What to do:
Repeat the whole listing exactly as it appears.

Excerpted records:
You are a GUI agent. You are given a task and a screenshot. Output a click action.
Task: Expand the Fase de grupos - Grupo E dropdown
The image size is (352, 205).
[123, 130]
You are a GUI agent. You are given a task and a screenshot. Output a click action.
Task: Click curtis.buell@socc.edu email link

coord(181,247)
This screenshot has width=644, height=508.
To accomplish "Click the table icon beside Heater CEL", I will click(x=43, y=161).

Written answer:
You are a GUI agent. You are given a task and a screenshot. Output a click action.
Task: Expand the Fase de grupos - Grupo E dropdown
The image size is (352, 205).
[123, 130]
You are a GUI agent. You are given a task and a screenshot. Output a click action.
Task: Click curtis.buell@socc.edu email link

coord(181,247)
This screenshot has width=644, height=508.
To accomplish "Click the table icon beside Heater CEL", I will click(x=43, y=161).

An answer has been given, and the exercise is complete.